Lymphovenous Canada: Juravinski Cancer Centre studies the effectiveness of decongestive lymphatic therapyDr. Ian Dayes of McMaster University and the Hamilton Regional Cancer Centre (now known as the Juravinski Cancer Centre) received $210,000 in 2002 from the Canadian Breast Cancer Research Initiative to complete his study A randomized trial of decongestive lymphatic therapy for lymphedema in women with breast cancer. "Lymphedema is a serious complication of breast cancer therapy, resulting in poor arm function, discomfort and psychological distress," says Dr. Dayes, a radiation oncologist. "Although it affects as much as 15% of patients, most physicians have little training in its management and patients often seek treatment on their own initiative."
They are now in the home stretch of the study and need 17 more patients to complete it -
so please get in touch with them and volunteer!! For further information, please contact:
jennifer.wiernikowski@jcc.hrcc.ca or Dr. Ian Dayes at Ian.Dayes@hrcc.on.ca
Note to readers: The Juravinski Cancer Centre (formerly known as the Hamilton Regional Cancer Centre), has re-opened their lymphedema clinic. Patients must be referred by their oncologist. For information please contact Margaret Forbes, RN at (905) 387-9495 ext. 64176.
Dr. Ian Dayes: I studied medicine at the University of Toronto and came here in 1995 to do a 5-year residency in radiation oncology. After that I did an 18-month fellowship. The main thrust of that fellowship was a health research methodology program at McMaster University which is essentially how you do clinical studies, the statistics, the ethics of randomizing patients, how to do the correct measurements, etc.
One of the projects I did under that fellowship was a study on the role of massage therapy in lymphedema for breast cancer survivors. That class project expanded out to a grant proposal, which was sent in to the Canadian Breast Cancer Research Initiative (CBCRI), which was officially accepted in March 2002. Since then we have been trying to get things under way in terms of recruiting other centers and the logistical details.
I have been a radiation oncologist on staff here for almost a year. At the moment I am largely seeing patients with breast cancer and GU conditions such as kidney, bladder, testes, etc. I don't have a lot of breast cancer survivorship issues to deal with yet such as lymphedema because my practice is so young. It probably will become so over the next few years as patients move away from their disease and the long-term effects of their treatments start to occur.
Why did I get into this field? Like every other physician you do a rotation with someone who you enjoy - you get an enthusiasm for their work and then before you know it you start thinking about getting into that field.
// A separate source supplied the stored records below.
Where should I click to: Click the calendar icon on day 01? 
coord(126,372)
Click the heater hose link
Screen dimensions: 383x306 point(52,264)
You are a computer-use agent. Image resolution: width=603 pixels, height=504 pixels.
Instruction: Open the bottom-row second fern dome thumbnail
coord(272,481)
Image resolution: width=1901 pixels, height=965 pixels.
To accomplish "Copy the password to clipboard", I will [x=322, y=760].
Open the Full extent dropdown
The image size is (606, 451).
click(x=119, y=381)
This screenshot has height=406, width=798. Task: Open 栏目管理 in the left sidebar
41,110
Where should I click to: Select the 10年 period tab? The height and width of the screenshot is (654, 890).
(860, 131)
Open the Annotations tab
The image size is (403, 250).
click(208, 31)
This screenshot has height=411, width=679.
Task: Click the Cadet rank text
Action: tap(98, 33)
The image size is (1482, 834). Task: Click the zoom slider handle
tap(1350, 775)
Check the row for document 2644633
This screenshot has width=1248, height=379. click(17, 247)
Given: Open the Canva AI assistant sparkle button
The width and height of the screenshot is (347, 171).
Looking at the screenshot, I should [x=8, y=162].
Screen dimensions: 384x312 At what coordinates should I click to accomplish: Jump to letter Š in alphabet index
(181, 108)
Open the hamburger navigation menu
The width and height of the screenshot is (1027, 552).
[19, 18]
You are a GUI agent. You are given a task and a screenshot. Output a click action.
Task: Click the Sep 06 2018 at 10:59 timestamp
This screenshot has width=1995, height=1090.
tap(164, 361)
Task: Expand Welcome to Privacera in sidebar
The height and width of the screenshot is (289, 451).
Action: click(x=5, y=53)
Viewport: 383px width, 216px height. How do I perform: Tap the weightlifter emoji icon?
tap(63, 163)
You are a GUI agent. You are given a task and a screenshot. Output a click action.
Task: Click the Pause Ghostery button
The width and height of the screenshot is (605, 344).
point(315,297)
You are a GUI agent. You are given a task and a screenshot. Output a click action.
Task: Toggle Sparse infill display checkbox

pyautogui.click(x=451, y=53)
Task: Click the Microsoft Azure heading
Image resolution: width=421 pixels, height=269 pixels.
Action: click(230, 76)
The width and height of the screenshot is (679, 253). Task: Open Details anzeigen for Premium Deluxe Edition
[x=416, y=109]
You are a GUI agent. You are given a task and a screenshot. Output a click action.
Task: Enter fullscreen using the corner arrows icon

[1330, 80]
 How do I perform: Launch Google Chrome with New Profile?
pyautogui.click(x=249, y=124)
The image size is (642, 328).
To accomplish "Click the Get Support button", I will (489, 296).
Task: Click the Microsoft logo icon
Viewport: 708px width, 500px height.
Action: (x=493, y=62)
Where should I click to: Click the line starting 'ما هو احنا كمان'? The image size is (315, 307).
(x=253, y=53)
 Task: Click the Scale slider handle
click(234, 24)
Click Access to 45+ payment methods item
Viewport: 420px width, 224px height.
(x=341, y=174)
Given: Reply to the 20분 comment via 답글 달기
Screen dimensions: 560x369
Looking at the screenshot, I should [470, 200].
Dr. Tony Fyles at Princess Margaret was that person. He made me feel very interested in going to those clinics.
Jennifer Wiernikowski: I have been a nurse at the Cancer Clinic since 1994. I worked in the primary care practice with Dr. Tim Whelan, a physician at the Hamilton Regional Cancer Centre who is very interested in doing supportive cancer care research. About three years ago I returned to school to get a masters degree and I am now working as an advance practice work nurse.
I have a real interest in women who have been treated for breast cancer who now find themselves in the follow-up phase. We have many clinical trials and guidelines for the treatment of breast cancer, but more and more women are surviving longer and surviving better so I would like to see some trials now that target survivorship issues.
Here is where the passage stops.